═══ Exercise inputs ═══
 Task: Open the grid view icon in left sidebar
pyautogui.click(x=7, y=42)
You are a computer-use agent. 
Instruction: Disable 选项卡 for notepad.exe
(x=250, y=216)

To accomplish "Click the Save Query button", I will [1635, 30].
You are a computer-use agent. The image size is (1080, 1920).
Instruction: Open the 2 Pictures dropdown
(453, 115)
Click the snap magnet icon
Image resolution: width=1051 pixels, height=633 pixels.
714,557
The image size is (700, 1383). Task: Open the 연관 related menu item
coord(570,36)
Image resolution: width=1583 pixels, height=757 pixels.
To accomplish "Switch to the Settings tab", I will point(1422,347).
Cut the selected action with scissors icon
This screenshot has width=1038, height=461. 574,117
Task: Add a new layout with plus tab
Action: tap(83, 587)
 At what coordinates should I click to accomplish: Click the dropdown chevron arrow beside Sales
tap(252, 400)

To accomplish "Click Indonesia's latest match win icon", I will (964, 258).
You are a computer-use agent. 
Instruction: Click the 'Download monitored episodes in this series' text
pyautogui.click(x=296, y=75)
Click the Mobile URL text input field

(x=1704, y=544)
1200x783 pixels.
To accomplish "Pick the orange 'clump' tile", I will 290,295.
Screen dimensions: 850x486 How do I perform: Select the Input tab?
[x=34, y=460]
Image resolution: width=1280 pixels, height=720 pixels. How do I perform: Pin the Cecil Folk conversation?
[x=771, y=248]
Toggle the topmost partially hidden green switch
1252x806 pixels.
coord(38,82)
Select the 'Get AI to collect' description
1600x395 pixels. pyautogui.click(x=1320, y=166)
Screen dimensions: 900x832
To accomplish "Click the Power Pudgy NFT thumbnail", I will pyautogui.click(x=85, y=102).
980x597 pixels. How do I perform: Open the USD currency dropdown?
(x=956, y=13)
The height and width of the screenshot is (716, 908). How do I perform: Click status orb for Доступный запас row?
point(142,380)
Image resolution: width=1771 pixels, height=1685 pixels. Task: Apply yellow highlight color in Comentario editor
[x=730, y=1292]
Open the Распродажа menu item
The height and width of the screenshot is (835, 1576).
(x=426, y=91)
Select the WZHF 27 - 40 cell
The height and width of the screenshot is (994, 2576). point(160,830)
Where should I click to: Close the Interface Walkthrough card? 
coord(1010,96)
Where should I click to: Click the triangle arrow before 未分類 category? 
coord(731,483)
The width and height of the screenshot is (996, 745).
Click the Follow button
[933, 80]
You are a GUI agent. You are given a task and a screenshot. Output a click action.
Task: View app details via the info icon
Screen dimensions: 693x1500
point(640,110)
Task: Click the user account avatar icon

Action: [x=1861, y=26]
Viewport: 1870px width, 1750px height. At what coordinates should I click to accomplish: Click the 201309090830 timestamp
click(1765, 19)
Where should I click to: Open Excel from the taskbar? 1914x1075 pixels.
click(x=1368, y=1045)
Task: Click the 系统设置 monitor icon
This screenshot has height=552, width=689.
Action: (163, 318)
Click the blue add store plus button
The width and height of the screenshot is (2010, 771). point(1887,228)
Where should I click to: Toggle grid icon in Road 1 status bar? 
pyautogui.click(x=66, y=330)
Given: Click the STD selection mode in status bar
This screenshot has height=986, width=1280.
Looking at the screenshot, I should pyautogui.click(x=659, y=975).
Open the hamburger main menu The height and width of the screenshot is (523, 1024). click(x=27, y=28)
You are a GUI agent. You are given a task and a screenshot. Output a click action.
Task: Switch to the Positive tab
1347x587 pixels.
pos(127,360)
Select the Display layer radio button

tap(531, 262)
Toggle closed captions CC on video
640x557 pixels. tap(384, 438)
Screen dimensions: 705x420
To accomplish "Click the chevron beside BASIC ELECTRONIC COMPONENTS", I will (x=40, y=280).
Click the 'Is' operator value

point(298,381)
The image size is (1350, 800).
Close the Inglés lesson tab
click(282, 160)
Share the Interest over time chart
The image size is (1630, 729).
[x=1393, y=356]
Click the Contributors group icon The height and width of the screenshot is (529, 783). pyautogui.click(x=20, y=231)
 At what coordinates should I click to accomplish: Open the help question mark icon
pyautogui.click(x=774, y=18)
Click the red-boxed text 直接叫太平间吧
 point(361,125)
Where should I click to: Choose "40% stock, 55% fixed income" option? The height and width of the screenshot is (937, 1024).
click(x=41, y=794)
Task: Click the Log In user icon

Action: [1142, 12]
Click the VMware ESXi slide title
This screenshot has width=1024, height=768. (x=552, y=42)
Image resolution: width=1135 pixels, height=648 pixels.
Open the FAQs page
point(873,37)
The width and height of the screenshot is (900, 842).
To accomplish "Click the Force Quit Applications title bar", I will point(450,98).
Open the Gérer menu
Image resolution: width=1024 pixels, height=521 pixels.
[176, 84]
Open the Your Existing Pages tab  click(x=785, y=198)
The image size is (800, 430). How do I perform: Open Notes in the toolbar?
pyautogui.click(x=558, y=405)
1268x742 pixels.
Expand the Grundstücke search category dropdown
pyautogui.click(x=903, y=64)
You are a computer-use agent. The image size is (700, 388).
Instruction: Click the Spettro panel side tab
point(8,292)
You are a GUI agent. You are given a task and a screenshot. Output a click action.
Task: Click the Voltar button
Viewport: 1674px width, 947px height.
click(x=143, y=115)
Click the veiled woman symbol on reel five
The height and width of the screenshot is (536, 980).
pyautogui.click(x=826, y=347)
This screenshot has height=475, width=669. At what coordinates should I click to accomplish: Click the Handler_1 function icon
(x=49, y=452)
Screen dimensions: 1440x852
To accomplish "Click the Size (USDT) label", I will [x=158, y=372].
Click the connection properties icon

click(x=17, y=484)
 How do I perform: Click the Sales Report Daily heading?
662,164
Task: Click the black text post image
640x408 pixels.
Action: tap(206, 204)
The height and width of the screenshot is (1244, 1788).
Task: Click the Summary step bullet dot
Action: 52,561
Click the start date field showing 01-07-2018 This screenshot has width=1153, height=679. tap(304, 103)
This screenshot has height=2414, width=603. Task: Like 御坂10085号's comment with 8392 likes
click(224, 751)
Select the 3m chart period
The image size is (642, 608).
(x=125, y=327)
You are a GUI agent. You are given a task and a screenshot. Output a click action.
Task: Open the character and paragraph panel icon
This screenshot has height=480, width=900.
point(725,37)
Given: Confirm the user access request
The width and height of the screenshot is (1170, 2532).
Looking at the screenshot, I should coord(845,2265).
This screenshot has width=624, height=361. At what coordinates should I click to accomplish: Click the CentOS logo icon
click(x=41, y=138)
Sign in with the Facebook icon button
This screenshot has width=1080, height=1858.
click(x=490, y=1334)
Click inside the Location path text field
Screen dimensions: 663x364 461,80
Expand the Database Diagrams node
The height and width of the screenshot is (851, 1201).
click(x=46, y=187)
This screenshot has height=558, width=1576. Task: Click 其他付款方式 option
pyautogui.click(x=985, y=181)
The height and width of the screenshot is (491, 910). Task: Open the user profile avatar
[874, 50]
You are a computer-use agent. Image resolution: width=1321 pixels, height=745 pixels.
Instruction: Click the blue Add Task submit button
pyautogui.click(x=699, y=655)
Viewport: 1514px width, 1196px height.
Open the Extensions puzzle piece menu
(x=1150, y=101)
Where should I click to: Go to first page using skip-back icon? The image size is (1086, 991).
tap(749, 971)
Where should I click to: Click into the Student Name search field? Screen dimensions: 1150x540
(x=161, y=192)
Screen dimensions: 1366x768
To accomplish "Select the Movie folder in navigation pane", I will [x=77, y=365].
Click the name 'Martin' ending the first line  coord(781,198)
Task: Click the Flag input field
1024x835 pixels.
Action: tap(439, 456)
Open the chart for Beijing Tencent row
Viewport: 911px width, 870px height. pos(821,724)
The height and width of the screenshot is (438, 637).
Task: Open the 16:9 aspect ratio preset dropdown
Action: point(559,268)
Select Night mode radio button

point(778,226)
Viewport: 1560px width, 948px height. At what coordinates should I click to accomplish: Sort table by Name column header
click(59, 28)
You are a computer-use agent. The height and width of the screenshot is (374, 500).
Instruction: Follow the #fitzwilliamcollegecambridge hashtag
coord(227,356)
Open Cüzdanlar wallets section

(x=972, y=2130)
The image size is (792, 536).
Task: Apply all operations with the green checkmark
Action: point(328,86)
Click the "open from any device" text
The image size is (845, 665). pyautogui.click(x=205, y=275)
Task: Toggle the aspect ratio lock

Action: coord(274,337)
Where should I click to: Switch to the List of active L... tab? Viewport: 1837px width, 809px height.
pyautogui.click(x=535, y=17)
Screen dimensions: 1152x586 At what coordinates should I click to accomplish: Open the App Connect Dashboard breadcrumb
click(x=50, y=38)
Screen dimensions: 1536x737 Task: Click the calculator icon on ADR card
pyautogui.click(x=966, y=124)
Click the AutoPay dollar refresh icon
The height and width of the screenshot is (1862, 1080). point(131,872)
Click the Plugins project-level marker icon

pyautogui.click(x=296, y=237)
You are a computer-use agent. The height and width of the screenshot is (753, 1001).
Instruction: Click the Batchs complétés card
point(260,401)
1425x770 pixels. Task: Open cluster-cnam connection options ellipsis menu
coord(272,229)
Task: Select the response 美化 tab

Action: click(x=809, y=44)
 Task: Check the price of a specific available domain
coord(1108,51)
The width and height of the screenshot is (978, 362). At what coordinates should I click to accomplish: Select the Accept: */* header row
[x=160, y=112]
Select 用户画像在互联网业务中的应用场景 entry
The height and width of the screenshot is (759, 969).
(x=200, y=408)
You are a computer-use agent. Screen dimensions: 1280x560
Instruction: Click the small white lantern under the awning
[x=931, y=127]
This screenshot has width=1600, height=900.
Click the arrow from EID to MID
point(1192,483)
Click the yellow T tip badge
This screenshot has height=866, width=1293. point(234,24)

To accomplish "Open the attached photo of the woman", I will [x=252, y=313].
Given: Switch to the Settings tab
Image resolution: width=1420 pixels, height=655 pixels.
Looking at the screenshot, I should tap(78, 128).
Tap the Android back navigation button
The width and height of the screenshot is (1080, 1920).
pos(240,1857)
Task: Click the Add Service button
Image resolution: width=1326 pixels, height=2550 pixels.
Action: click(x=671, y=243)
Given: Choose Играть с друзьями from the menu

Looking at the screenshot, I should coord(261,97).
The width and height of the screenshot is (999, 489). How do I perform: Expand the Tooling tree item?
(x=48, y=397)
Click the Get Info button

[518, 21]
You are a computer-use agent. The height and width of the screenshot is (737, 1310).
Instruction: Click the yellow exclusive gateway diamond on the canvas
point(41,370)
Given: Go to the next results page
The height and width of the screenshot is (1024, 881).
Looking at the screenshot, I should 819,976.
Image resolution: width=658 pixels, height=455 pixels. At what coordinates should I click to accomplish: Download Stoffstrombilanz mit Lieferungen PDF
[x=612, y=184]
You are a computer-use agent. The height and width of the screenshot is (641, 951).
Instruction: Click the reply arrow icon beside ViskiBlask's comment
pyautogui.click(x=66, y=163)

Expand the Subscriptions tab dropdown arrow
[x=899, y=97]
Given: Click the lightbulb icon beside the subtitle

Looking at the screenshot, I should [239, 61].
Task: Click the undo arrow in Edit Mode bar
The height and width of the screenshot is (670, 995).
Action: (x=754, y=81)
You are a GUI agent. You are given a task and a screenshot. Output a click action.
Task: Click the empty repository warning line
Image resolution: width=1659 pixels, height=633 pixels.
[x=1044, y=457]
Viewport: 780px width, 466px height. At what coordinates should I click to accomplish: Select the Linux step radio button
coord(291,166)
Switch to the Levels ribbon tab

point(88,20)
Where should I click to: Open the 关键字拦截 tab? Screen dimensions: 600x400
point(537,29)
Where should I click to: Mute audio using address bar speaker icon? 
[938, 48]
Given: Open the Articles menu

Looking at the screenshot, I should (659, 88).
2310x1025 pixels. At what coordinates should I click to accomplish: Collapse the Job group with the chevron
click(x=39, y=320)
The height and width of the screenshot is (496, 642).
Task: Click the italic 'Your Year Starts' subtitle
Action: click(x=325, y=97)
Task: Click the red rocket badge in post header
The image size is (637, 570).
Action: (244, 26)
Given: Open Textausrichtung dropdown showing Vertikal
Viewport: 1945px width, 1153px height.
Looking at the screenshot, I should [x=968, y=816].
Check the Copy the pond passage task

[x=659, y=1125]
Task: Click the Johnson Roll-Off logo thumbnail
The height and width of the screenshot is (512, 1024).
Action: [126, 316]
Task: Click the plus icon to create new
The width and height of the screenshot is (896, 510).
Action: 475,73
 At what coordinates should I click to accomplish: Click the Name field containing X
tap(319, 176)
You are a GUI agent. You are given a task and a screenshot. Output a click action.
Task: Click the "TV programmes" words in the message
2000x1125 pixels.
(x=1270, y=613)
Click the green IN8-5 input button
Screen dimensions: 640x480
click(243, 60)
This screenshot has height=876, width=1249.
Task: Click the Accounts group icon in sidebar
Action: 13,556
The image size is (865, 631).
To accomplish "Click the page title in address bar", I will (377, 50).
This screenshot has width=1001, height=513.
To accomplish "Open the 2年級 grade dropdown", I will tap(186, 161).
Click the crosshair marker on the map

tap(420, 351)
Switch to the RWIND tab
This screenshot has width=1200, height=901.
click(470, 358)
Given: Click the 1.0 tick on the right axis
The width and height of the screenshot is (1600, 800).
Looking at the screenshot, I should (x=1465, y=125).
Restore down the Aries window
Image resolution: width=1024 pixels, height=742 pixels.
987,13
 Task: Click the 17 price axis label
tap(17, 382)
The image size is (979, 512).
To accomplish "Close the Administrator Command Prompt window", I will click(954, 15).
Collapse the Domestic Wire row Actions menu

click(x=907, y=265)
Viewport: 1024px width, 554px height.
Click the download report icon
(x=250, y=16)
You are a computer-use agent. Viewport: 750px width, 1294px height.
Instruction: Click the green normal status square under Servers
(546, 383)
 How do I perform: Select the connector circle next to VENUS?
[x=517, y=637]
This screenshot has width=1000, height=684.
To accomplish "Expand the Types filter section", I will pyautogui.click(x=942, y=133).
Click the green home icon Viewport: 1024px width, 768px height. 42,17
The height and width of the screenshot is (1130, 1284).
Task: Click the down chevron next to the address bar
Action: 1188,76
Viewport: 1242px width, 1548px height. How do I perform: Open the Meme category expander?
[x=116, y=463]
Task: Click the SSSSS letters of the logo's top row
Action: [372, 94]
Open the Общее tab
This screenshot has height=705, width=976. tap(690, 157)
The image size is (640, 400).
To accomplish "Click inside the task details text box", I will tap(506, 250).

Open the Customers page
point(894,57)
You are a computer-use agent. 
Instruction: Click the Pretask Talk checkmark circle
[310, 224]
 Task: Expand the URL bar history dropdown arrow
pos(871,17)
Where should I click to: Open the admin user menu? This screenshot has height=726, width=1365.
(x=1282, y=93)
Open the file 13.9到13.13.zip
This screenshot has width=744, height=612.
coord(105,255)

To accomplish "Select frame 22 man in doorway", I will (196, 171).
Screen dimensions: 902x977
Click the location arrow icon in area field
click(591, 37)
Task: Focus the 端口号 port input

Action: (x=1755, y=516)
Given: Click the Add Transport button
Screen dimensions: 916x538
═══
» Exercise goal
Show the lines from the data above that contain the string "thumbnail".

» Written solution
To accomplish "Click the Power Pudgy NFT thumbnail", I will pyautogui.click(x=85, y=102).
Task: Click the Johnson Roll-Off logo thumbnail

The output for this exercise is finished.